Task objective |
Return the lines below verbatim, with no changes to any character, spacing, or line break.
++++++++++++++++++++
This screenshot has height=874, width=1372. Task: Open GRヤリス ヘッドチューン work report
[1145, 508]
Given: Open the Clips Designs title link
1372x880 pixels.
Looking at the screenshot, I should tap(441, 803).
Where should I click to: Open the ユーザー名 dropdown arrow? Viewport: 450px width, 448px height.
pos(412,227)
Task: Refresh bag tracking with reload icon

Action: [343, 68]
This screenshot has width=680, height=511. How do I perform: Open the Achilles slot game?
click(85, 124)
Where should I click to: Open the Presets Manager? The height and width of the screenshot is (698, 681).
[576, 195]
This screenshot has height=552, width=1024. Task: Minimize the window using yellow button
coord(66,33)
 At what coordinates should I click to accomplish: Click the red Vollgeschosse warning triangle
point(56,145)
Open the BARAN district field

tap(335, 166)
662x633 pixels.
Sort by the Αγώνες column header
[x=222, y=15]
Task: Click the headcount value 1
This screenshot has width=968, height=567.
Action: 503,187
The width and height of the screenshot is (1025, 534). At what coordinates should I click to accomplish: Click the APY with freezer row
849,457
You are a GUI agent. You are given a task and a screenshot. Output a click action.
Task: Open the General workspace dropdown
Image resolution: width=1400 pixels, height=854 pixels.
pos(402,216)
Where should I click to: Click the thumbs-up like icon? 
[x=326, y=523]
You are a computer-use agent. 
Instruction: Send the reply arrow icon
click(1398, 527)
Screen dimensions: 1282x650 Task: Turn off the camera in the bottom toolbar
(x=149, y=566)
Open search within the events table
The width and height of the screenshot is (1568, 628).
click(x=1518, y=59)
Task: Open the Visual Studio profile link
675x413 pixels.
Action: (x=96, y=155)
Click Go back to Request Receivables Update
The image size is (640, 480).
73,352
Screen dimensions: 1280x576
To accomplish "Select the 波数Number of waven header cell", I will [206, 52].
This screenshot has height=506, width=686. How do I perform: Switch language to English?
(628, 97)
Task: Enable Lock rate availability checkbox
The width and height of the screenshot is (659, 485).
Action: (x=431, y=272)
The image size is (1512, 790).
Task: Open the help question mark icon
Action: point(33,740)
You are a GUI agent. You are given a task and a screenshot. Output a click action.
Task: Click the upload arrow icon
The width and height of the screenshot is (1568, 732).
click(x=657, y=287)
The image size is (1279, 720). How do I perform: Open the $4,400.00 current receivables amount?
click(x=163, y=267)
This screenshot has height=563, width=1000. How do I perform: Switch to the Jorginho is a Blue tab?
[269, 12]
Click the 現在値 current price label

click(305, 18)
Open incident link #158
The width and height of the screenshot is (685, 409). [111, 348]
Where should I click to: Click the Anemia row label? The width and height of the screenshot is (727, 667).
++++++++++++++++++++
Written solution |
This screenshot has height=874, width=1372. Task: Open GRヤリス ヘッドチューン work report
[1145, 508]
Given: Open the Clips Designs title link
1372x880 pixels.
Looking at the screenshot, I should tap(441, 803).
Where should I click to: Open the ユーザー名 dropdown arrow? Viewport: 450px width, 448px height.
pos(412,227)
Task: Refresh bag tracking with reload icon

Action: [343, 68]
This screenshot has width=680, height=511. How do I perform: Open the Achilles slot game?
click(85, 124)
Where should I click to: Open the Presets Manager? The height and width of the screenshot is (698, 681).
[576, 195]
This screenshot has height=552, width=1024. Task: Minimize the window using yellow button
coord(66,33)
 At what coordinates should I click to accomplish: Click the red Vollgeschosse warning triangle
point(56,145)
Open the BARAN district field

tap(335, 166)
662x633 pixels.
Sort by the Αγώνες column header
[x=222, y=15]
Task: Click the headcount value 1
This screenshot has width=968, height=567.
Action: 503,187
The width and height of the screenshot is (1025, 534). At what coordinates should I click to accomplish: Click the APY with freezer row
849,457
You are a GUI agent. You are given a task and a screenshot. Output a click action.
Task: Open the General workspace dropdown
Image resolution: width=1400 pixels, height=854 pixels.
pos(402,216)
Where should I click to: Click the thumbs-up like icon? 
[x=326, y=523]
You are a computer-use agent. 
Instruction: Send the reply arrow icon
click(1398, 527)
Screen dimensions: 1282x650 Task: Turn off the camera in the bottom toolbar
(x=149, y=566)
Open search within the events table
The width and height of the screenshot is (1568, 628).
click(x=1518, y=59)
Task: Open the Visual Studio profile link
675x413 pixels.
Action: (x=96, y=155)
Click Go back to Request Receivables Update
The image size is (640, 480).
73,352
Screen dimensions: 1280x576
To accomplish "Select the 波数Number of waven header cell", I will [206, 52].
This screenshot has height=506, width=686. How do I perform: Switch language to English?
(628, 97)
Task: Enable Lock rate availability checkbox
The width and height of the screenshot is (659, 485).
Action: (x=431, y=272)
The image size is (1512, 790).
Task: Open the help question mark icon
Action: point(33,740)
You are a GUI agent. You are given a task and a screenshot. Output a click action.
Task: Click the upload arrow icon
The width and height of the screenshot is (1568, 732).
click(x=657, y=287)
The image size is (1279, 720). How do I perform: Open the $4,400.00 current receivables amount?
click(x=163, y=267)
This screenshot has height=563, width=1000. How do I perform: Switch to the Jorginho is a Blue tab?
[269, 12]
Click the 現在値 current price label

click(305, 18)
Open incident link #158
The width and height of the screenshot is (685, 409). [111, 348]
Where should I click to: Click the Anemia row label? The width and height of the screenshot is (727, 667).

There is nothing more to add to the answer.